**REQUIRED WORK**.
Copy the records exactly, every one of them.

**PROVIDED INFORMATION**.
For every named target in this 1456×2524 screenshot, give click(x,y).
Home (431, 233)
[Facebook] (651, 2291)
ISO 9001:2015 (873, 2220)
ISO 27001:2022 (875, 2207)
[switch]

**ANSWER BELOW**.
For every named target in this 1456×2524 screenshot, give click(x,y).
Home (431, 233)
[Facebook] (651, 2291)
ISO 9001:2015 (873, 2220)
ISO 27001:2022 (875, 2207)
[switch]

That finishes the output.